This essay to be found here:
https://www.cato-unbound.org/2009/04/13/peter-thiel/education-libertarian/
Core Takeaway
The fate of our world may depend on the effort of a single person who builds or propagates the machinery of freedom that makes the world safe for capitalism.
To Thiel. Capitalism in it’s purest, least regulated form is freedom. However, as he stated earlier, “capitalism simply is not that popular with the crowd” and therefore will be under constant and continuous siege by the proletariate as long as democracy is extended to them.
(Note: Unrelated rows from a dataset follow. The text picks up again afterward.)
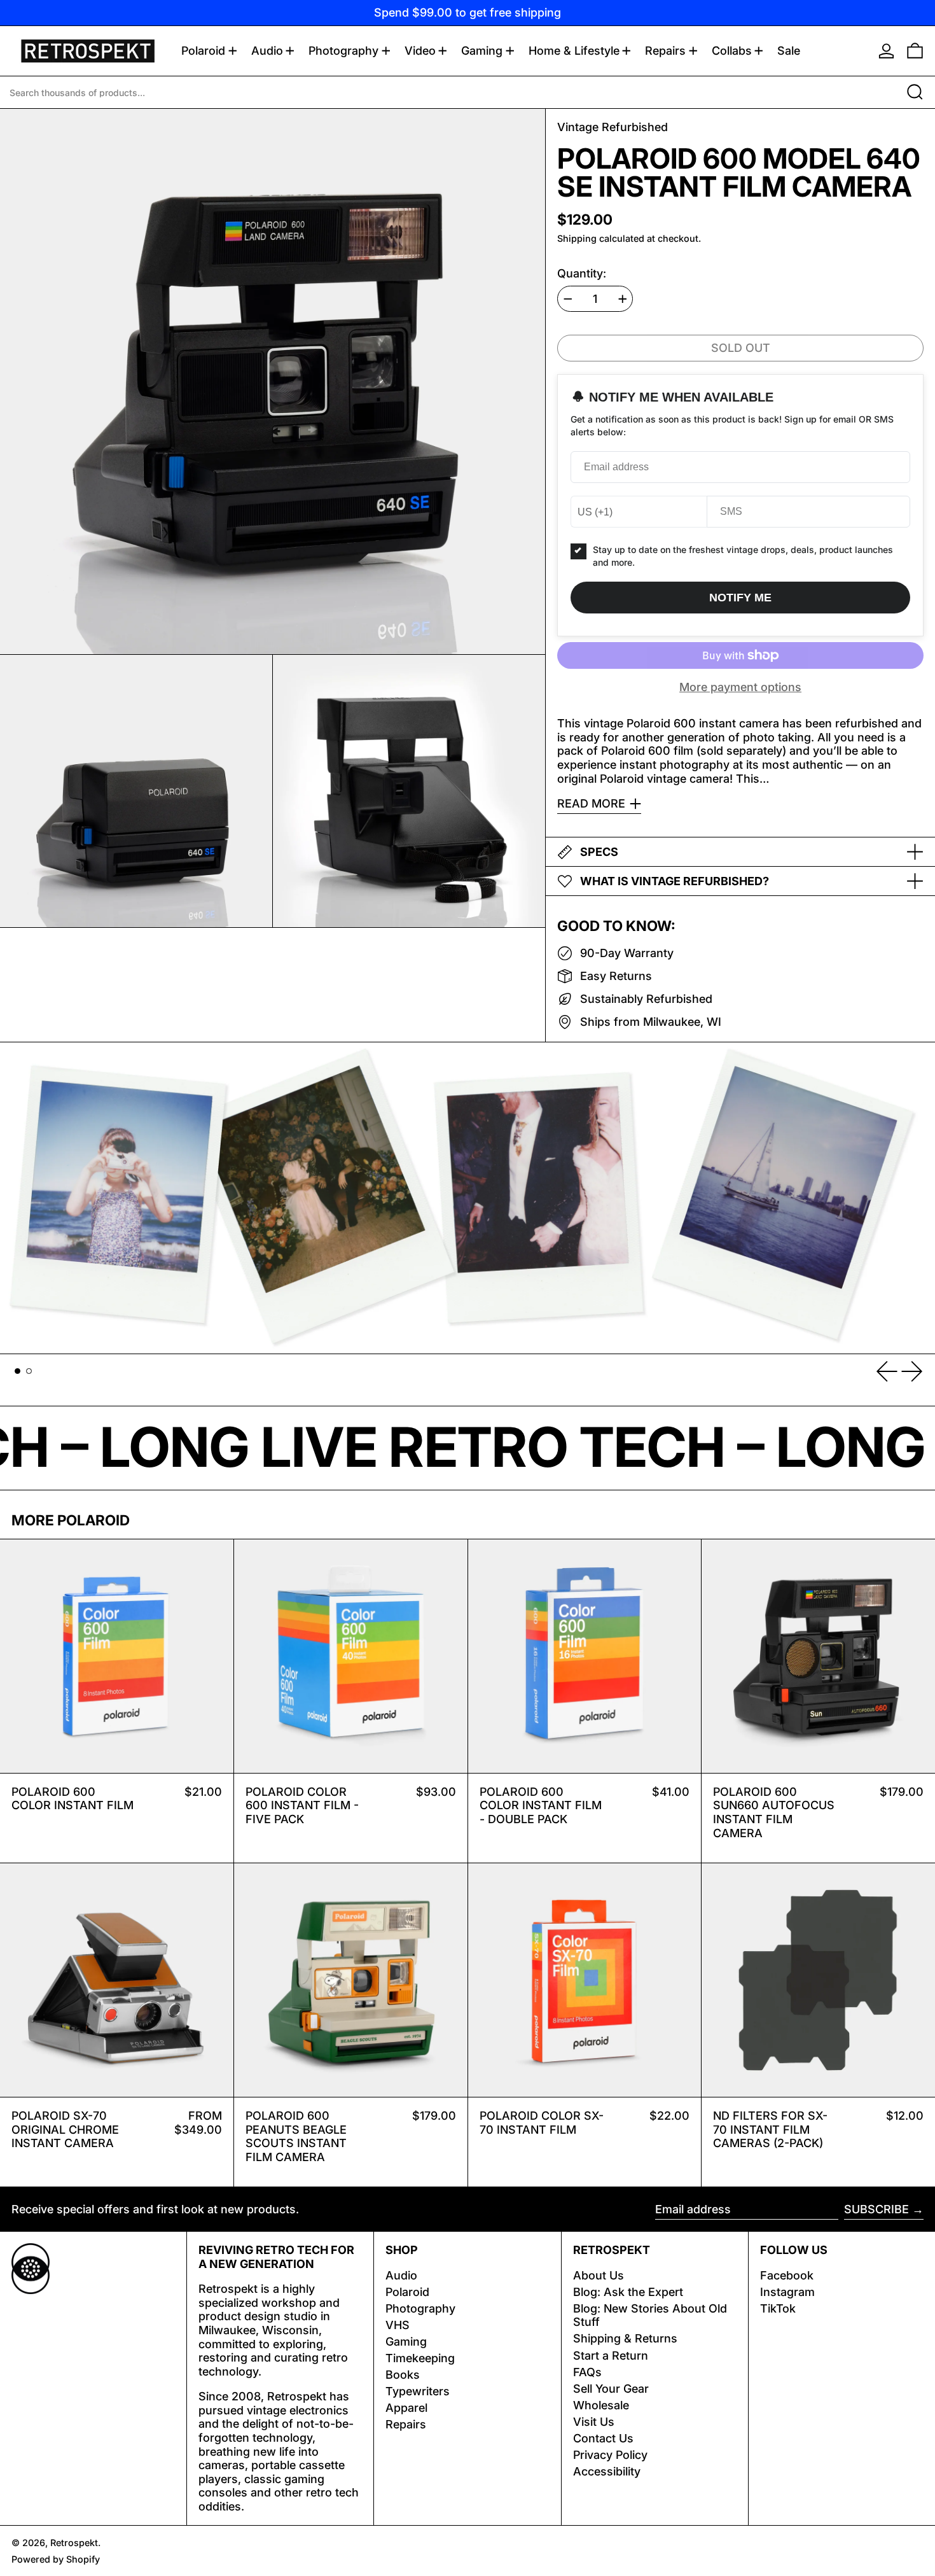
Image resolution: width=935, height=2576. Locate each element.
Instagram (787, 2292)
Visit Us (593, 2421)
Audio (401, 2275)
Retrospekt (74, 2542)
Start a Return (610, 2355)
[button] (915, 51)
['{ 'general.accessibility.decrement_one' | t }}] (568, 299)
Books (402, 2374)
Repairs (405, 2424)
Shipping (577, 238)
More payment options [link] (740, 687)
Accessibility (607, 2471)
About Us (598, 2275)
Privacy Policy (610, 2454)
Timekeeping (420, 2358)
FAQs (587, 2372)
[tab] (17, 1371)
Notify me (740, 597)
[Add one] (622, 299)
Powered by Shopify (55, 2559)
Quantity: (581, 273)
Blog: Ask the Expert (628, 2292)
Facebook (787, 2275)
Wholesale (601, 2405)
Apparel (406, 2407)
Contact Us (603, 2438)
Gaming (406, 2341)
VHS (397, 2325)
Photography (420, 2308)
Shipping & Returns (625, 2338)
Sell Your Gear (611, 2388)
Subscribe (876, 2209)
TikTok (778, 2308)
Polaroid (407, 2292)
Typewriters (417, 2391)
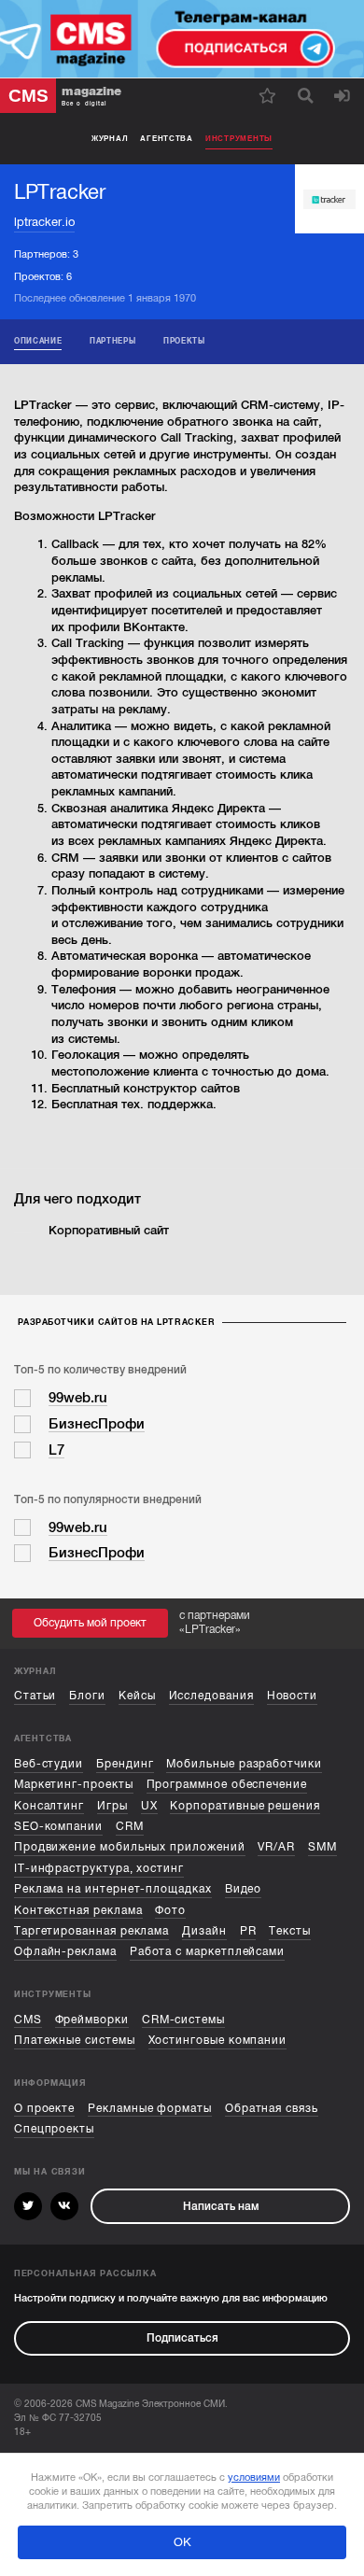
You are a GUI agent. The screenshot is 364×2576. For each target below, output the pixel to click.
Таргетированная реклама (91, 1930)
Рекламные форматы (150, 2108)
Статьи (35, 1695)
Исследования (211, 1695)
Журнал (109, 138)
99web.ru (78, 1397)
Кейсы (137, 1695)
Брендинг (124, 1763)
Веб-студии (48, 1763)
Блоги (87, 1695)
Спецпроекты (54, 2128)
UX (149, 1805)
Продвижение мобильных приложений (129, 1846)
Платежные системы (74, 2040)
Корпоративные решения (245, 1805)
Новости (292, 1695)
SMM (322, 1846)
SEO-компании (58, 1826)
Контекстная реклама (78, 1910)
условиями (254, 2477)
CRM (130, 1826)
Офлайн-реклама (65, 1951)
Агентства (166, 138)
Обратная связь (271, 2108)
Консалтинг (49, 1805)
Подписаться (182, 2337)
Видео (243, 1888)
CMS (28, 2019)
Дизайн (204, 1930)
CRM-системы (183, 2019)
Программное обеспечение (227, 1784)
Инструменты (239, 138)
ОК (182, 2542)
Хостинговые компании (217, 2040)
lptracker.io (44, 222)
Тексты (290, 1930)
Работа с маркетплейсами (207, 1951)
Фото (170, 1910)
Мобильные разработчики (243, 1763)
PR (248, 1930)
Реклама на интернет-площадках (113, 1888)
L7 (56, 1450)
Specifically he fears the “increase in welfare beneficiaries and the extension of the franchise [of democracy] to women” because they are “two constituencies that are notoriously tough for libertarians”.
Other Key Points
The 1920s were the last decade in American history during which one could be genuinely optimistic about politics. Since 1920, the vast increase in welfare beneficiaries and the extension of the franchise to women — two constituencies that are notoriously tough for libertarians — have rendered the notion of “capitalist democracy” into an oxymoron.
Facebook’s caustic effect on democracy was not a negative side effect. Rather it was its purpose
(1) Cyberspace. As an entrepreneur and investor, I have focused my efforts on the Internet. In the late 1990s, the founding vision of PayPal centered on the creation of a new world currency, free from all government control and dilution — the end of monetary sovereignty, as it were. In the 2000s, companies like Facebook create the space for new modes of dissent and new ways to form communities not bounded by historical nation-states. By starting a new Internet business, an entrepreneur may create a new world.
The future of technology is not pre-determined, and we must resist the temptation of technological utopianism — the notion that technology has a momentum or will of its own, that it will guarantee a more free future, and therefore that we can ignore the terrible arc of the political in our world.